Dataset entries:
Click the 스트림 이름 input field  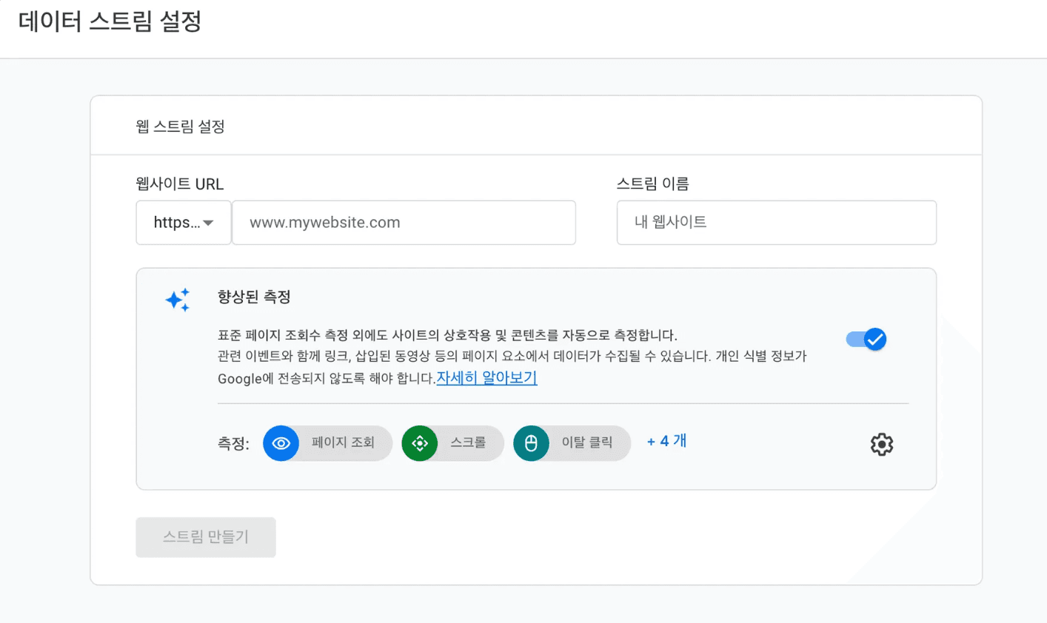[776, 223]
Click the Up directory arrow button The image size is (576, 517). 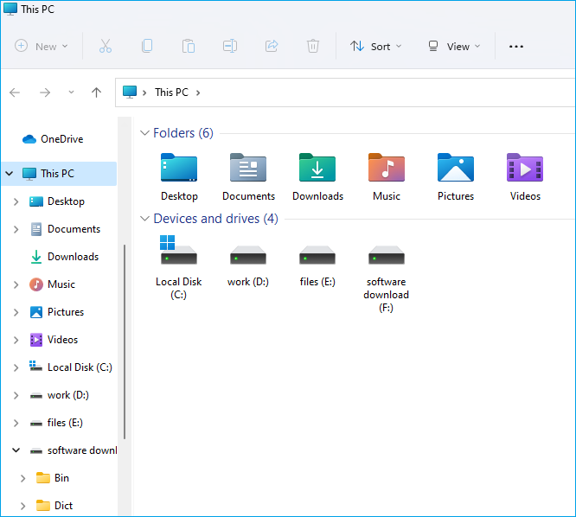(97, 93)
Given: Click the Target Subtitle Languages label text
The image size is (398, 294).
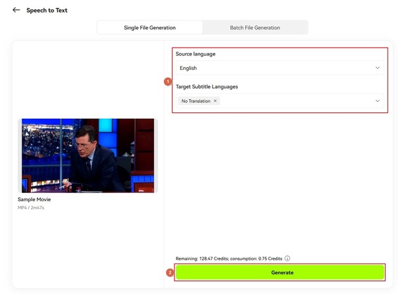Looking at the screenshot, I should [207, 86].
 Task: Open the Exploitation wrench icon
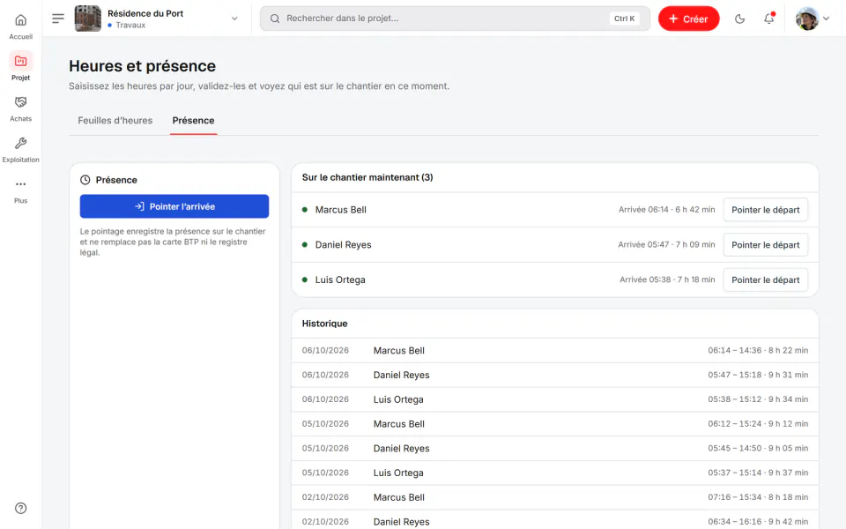pyautogui.click(x=20, y=143)
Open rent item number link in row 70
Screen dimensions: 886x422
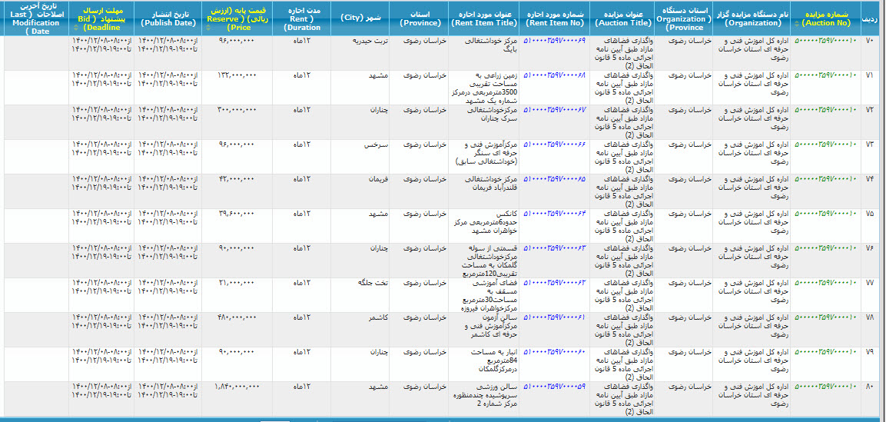(x=555, y=40)
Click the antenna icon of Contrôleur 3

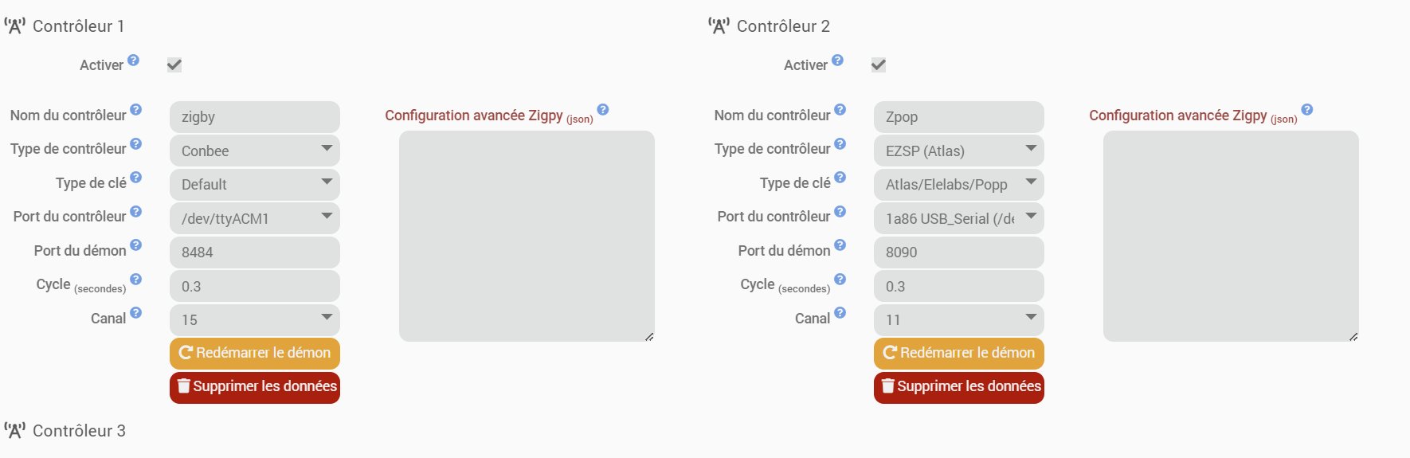(x=15, y=431)
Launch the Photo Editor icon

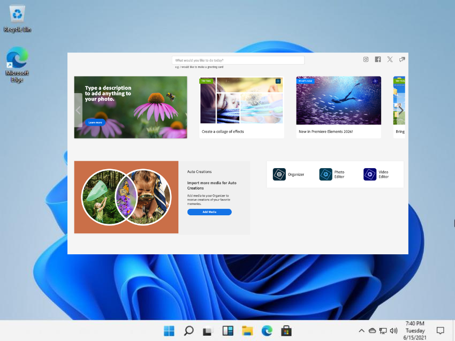[326, 175]
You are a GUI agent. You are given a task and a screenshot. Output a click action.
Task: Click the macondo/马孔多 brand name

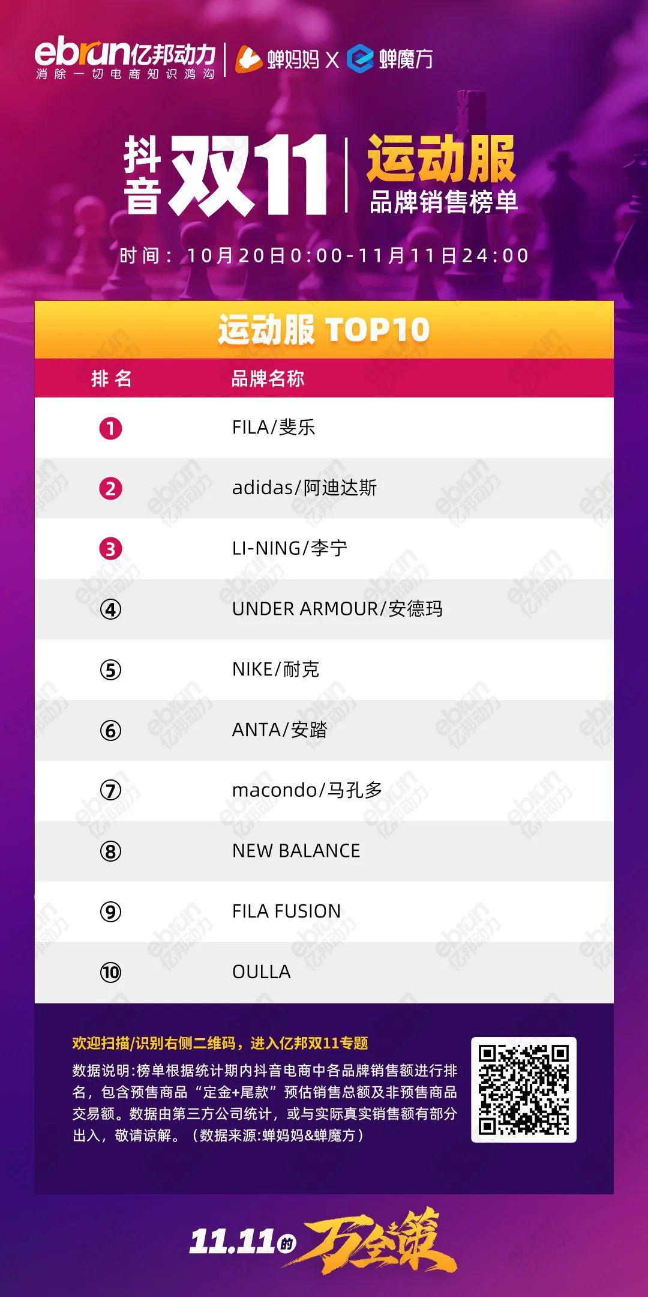307,790
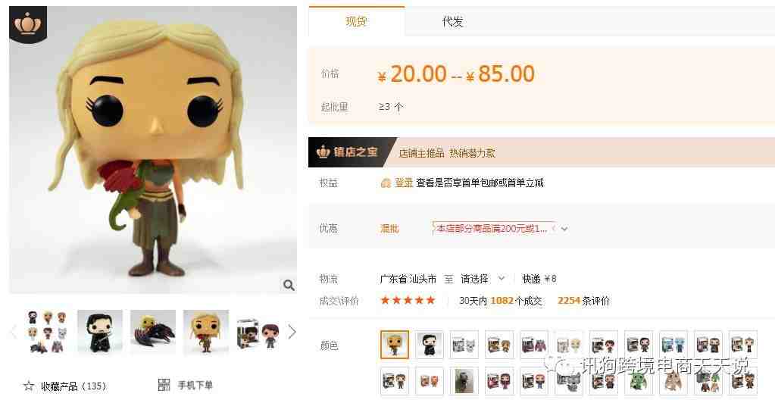
Task: Select the blonde figure color swatch
Action: click(x=395, y=345)
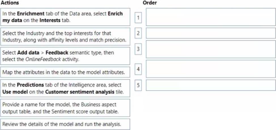The height and width of the screenshot is (130, 276).
Task: Choose 'Map the attributes in the data' action
Action: coord(65,72)
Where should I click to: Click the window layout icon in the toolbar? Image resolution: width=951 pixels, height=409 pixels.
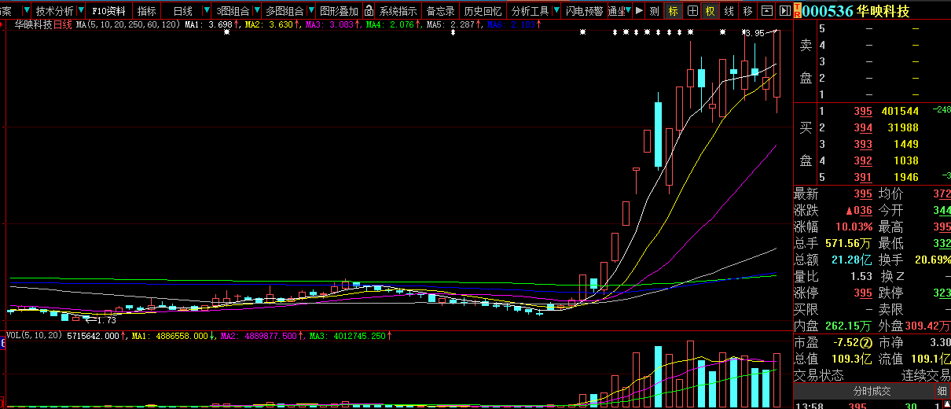pos(766,11)
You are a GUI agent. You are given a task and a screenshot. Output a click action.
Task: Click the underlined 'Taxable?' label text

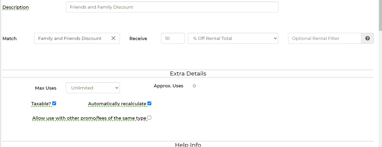pyautogui.click(x=41, y=104)
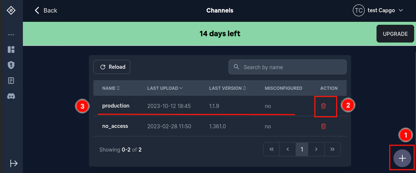The image size is (416, 173).
Task: Click the Reload button
Action: (112, 67)
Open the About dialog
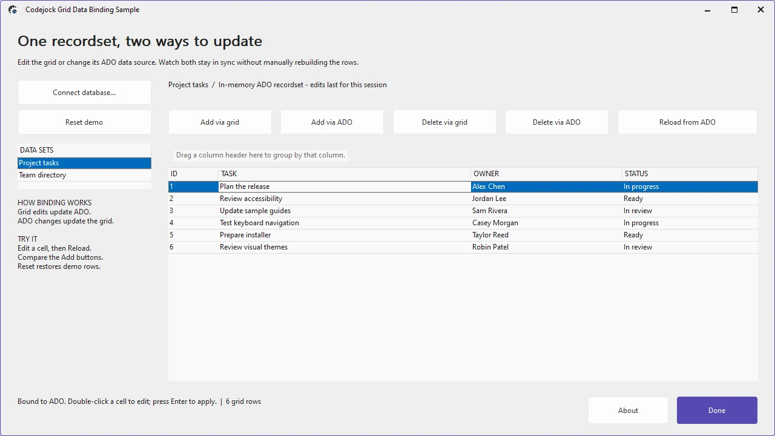Image resolution: width=775 pixels, height=436 pixels. 628,411
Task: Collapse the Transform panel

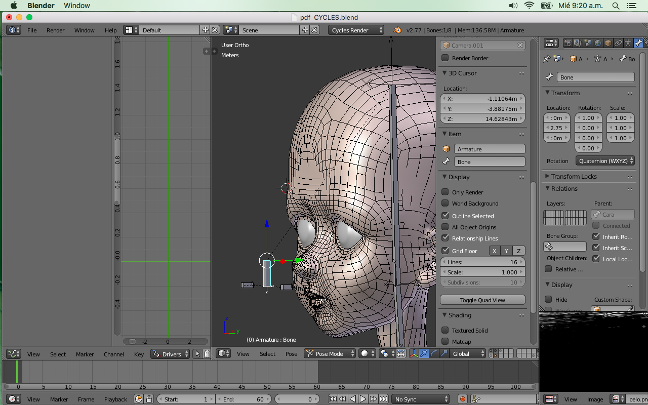Action: (x=565, y=93)
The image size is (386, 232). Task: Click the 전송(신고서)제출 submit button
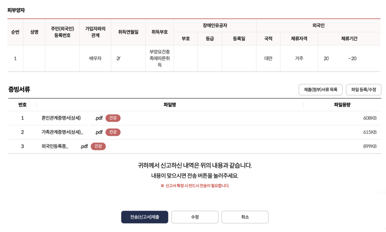click(x=144, y=217)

§ Description of the task: Exclude all pictures and return precisely the lines from the one containing "The image size is (386, 232)." through the closing line of the data.

§ Response:
The image size is (386, 232). Task: Click the 전송(신고서)제출 submit button
click(x=144, y=217)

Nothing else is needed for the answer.